* _Instructions to follow_
Look for the line with "Task: Enable storing" in the entries below, then extract that line and all lines after it exactly, with pictures left out.

* _Data under study_
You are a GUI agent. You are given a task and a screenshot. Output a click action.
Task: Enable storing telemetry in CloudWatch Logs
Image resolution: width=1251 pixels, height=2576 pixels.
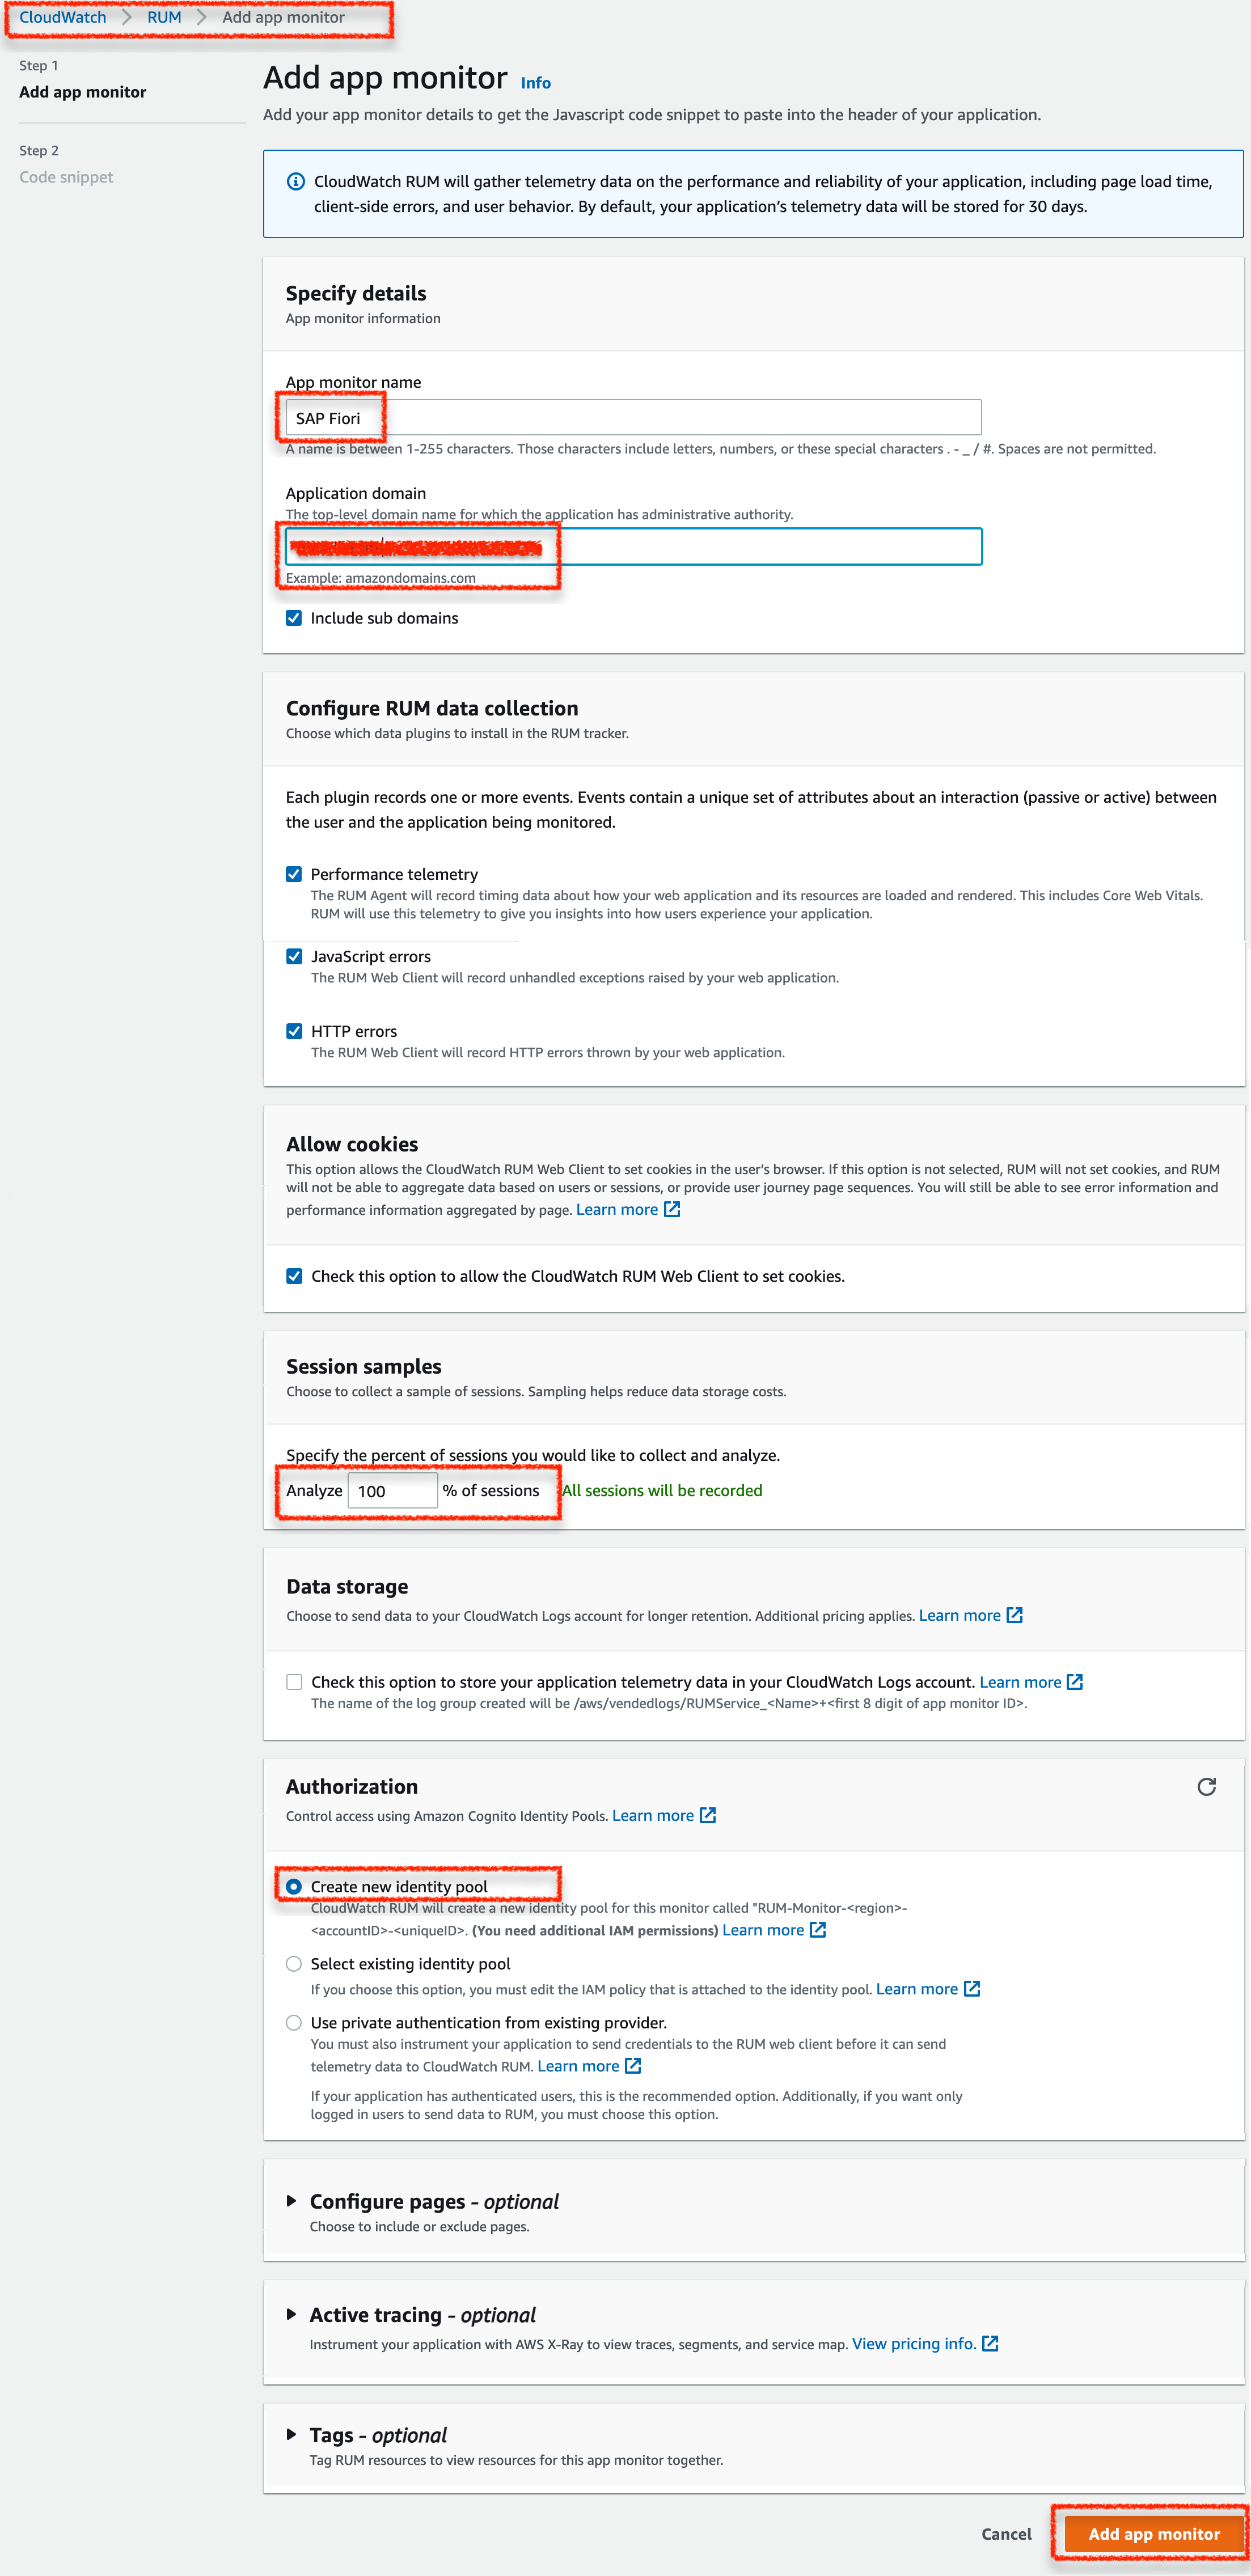pos(294,1682)
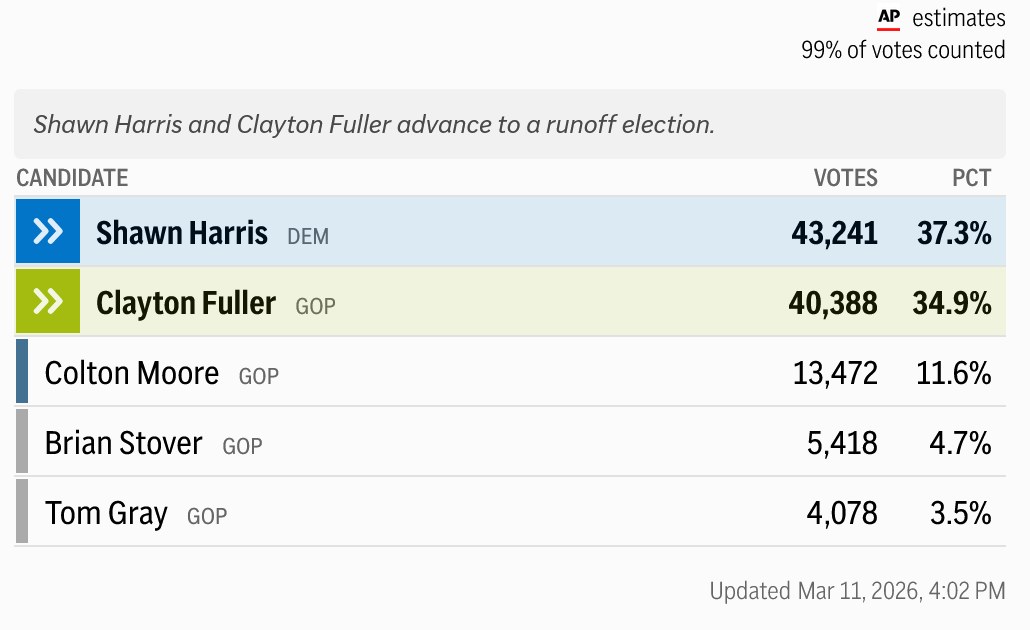Click the VOTES column header

point(845,178)
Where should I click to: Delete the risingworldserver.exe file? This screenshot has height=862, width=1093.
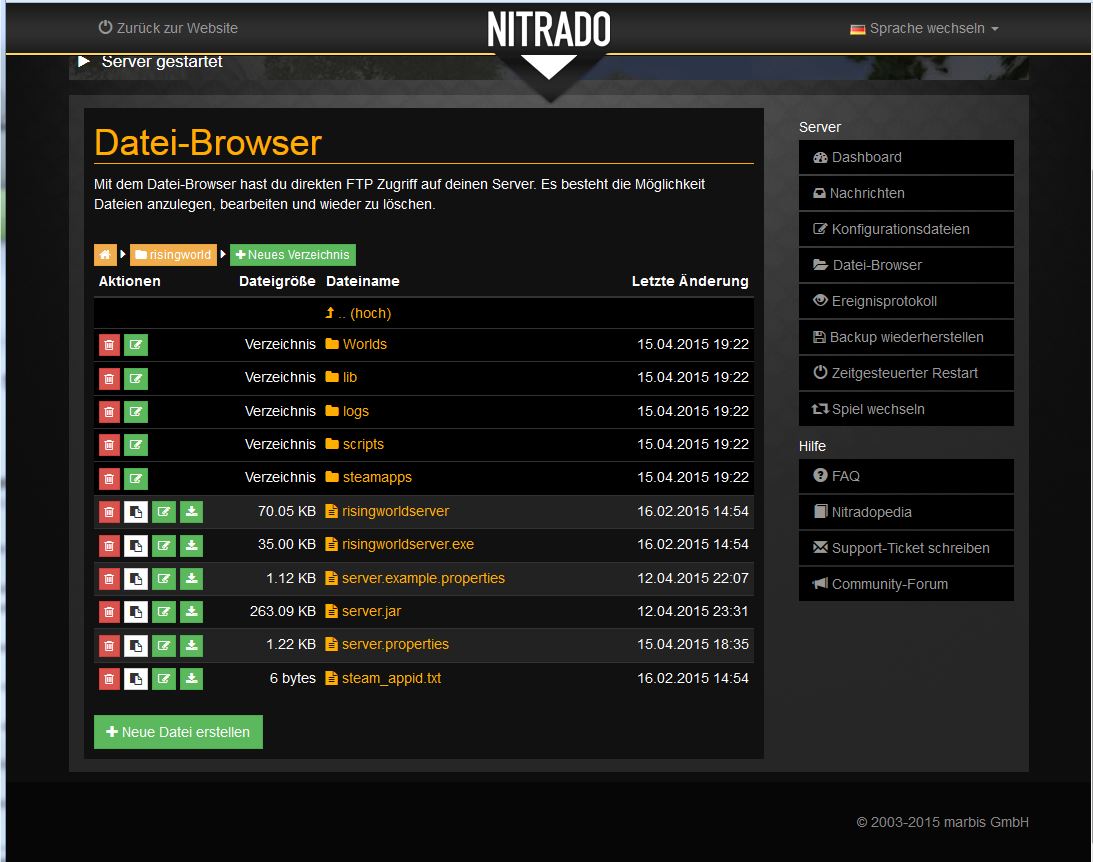[109, 546]
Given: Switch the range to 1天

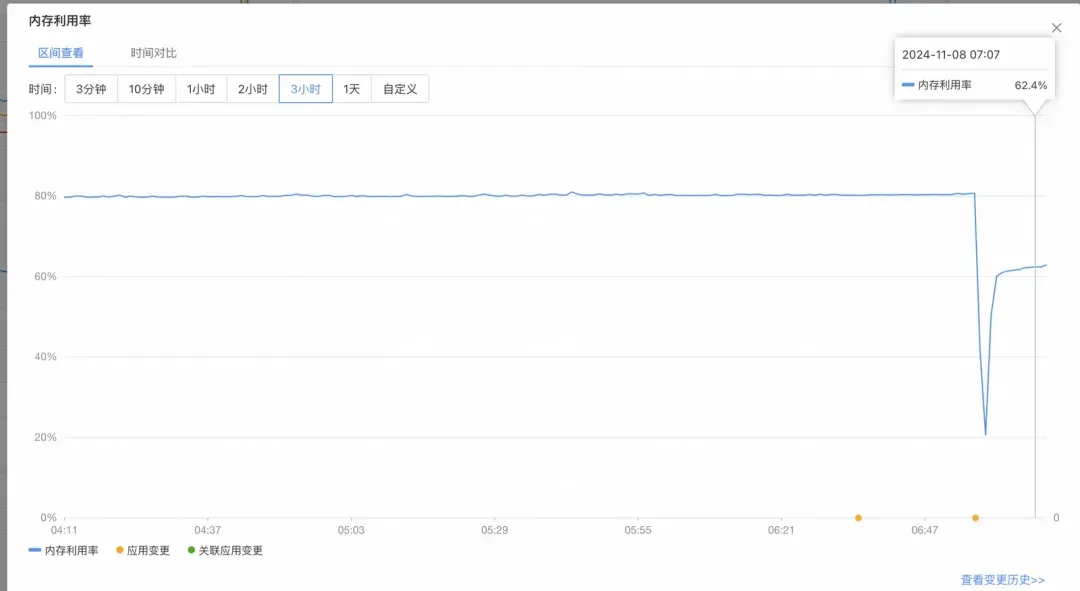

* _The answer_
Task: Enable storing telemetry in CloudWatch Logs
Image resolution: width=1251 pixels, height=2576 pixels.
pos(294,1682)
Click the VOTES column header

point(845,178)
Where should I click to: Delete the risingworldserver.exe file? This screenshot has height=862, width=1093.
[109, 546]
Given: Switch the range to 1天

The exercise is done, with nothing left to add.